*What you will do:* The entries are given below. Output each one unchanged.

Dataset excerpts:
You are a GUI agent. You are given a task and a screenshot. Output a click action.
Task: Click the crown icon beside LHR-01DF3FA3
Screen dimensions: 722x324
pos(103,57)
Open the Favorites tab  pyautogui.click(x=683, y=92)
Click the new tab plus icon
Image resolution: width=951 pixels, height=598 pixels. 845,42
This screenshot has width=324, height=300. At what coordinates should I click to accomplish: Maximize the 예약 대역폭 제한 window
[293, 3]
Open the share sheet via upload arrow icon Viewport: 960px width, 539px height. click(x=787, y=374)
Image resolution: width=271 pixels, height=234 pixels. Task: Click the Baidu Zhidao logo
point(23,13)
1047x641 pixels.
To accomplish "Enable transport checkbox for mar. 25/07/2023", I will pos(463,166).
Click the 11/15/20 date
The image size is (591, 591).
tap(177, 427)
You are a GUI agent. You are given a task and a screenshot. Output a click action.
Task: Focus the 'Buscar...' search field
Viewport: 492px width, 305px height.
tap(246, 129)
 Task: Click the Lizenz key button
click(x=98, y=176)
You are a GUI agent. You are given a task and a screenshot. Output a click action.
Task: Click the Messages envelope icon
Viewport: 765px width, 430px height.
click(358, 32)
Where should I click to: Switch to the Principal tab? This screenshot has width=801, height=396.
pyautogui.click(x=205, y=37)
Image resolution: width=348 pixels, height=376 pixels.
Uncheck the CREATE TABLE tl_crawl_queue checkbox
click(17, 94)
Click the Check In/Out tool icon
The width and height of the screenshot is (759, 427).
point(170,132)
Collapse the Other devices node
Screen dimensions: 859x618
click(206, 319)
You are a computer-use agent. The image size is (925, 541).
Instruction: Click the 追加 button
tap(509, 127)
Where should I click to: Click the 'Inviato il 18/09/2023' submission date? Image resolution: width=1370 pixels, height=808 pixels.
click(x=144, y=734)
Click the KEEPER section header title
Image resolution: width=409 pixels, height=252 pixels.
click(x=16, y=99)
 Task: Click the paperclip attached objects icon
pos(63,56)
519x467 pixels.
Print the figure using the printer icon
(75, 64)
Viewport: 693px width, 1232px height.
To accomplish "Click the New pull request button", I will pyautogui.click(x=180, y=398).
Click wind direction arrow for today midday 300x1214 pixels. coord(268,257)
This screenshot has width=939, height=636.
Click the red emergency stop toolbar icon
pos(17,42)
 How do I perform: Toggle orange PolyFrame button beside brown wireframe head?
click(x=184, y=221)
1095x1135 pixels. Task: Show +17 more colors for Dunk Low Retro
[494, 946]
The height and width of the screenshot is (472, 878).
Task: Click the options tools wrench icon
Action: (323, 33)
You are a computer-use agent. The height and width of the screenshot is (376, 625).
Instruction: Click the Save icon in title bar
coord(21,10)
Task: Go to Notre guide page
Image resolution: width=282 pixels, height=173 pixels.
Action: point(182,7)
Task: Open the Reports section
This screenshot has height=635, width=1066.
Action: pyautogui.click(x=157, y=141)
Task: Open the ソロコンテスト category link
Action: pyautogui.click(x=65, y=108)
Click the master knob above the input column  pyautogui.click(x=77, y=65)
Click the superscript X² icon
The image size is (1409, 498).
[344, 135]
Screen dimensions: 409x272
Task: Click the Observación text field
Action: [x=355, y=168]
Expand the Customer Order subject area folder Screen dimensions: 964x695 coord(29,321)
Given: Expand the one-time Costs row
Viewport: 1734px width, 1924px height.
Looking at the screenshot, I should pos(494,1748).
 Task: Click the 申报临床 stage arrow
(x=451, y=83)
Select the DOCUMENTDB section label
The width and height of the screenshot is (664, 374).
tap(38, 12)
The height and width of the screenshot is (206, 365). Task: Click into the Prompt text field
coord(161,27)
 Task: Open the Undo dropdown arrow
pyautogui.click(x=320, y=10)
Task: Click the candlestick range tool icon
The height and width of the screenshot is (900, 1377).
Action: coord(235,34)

*Solution to the exercise:*
You are a GUI agent. You are given a task and a screenshot. Output a click action.
Task: Click the crown icon beside LHR-01DF3FA3
Screen dimensions: 722x324
pos(103,57)
Open the Favorites tab  pyautogui.click(x=683, y=92)
Click the new tab plus icon
Image resolution: width=951 pixels, height=598 pixels. 845,42
This screenshot has width=324, height=300. At what coordinates should I click to accomplish: Maximize the 예약 대역폭 제한 window
[293, 3]
Open the share sheet via upload arrow icon Viewport: 960px width, 539px height. click(x=787, y=374)
Image resolution: width=271 pixels, height=234 pixels. Task: Click the Baidu Zhidao logo
point(23,13)
1047x641 pixels.
To accomplish "Enable transport checkbox for mar. 25/07/2023", I will pos(463,166).
Click the 11/15/20 date
The image size is (591, 591).
tap(177, 427)
You are a GUI agent. You are given a task and a screenshot. Output a click action.
Task: Focus the 'Buscar...' search field
Viewport: 492px width, 305px height.
tap(246, 129)
 Task: Click the Lizenz key button
click(x=98, y=176)
You are a GUI agent. You are given a task and a screenshot. Output a click action.
Task: Click the Messages envelope icon
Viewport: 765px width, 430px height.
click(358, 32)
Where should I click to: Switch to the Principal tab? This screenshot has width=801, height=396.
pyautogui.click(x=205, y=37)
Image resolution: width=348 pixels, height=376 pixels.
Uncheck the CREATE TABLE tl_crawl_queue checkbox
click(17, 94)
Click the Check In/Out tool icon
The width and height of the screenshot is (759, 427).
point(170,132)
Collapse the Other devices node
Screen dimensions: 859x618
click(206, 319)
You are a computer-use agent. The image size is (925, 541).
Instruction: Click the 追加 button
tap(509, 127)
Where should I click to: Click the 'Inviato il 18/09/2023' submission date? Image resolution: width=1370 pixels, height=808 pixels.
click(x=144, y=734)
Click the KEEPER section header title
Image resolution: width=409 pixels, height=252 pixels.
click(x=16, y=99)
 Task: Click the paperclip attached objects icon
pos(63,56)
519x467 pixels.
Print the figure using the printer icon
(75, 64)
Viewport: 693px width, 1232px height.
To accomplish "Click the New pull request button", I will pyautogui.click(x=180, y=398).
Click wind direction arrow for today midday 300x1214 pixels. coord(268,257)
This screenshot has width=939, height=636.
Click the red emergency stop toolbar icon
pos(17,42)
 How do I perform: Toggle orange PolyFrame button beside brown wireframe head?
click(x=184, y=221)
1095x1135 pixels. Task: Show +17 more colors for Dunk Low Retro
[494, 946]
The height and width of the screenshot is (472, 878).
Task: Click the options tools wrench icon
Action: (323, 33)
You are a computer-use agent. The height and width of the screenshot is (376, 625).
Instruction: Click the Save icon in title bar
coord(21,10)
Task: Go to Notre guide page
Image resolution: width=282 pixels, height=173 pixels.
Action: point(182,7)
Task: Open the Reports section
This screenshot has height=635, width=1066.
Action: pyautogui.click(x=157, y=141)
Task: Open the ソロコンテスト category link
Action: pyautogui.click(x=65, y=108)
Click the master knob above the input column  pyautogui.click(x=77, y=65)
Click the superscript X² icon
The image size is (1409, 498).
[344, 135]
Screen dimensions: 409x272
Task: Click the Observación text field
Action: [x=355, y=168]
Expand the Customer Order subject area folder Screen dimensions: 964x695 coord(29,321)
Given: Expand the one-time Costs row
Viewport: 1734px width, 1924px height.
Looking at the screenshot, I should pos(494,1748).
 Task: Click the 申报临床 stage arrow
(x=451, y=83)
Select the DOCUMENTDB section label
The width and height of the screenshot is (664, 374).
tap(38, 12)
The height and width of the screenshot is (206, 365). Task: Click into the Prompt text field
coord(161,27)
 Task: Open the Undo dropdown arrow
pyautogui.click(x=320, y=10)
Task: Click the candlestick range tool icon
The height and width of the screenshot is (900, 1377).
Action: coord(235,34)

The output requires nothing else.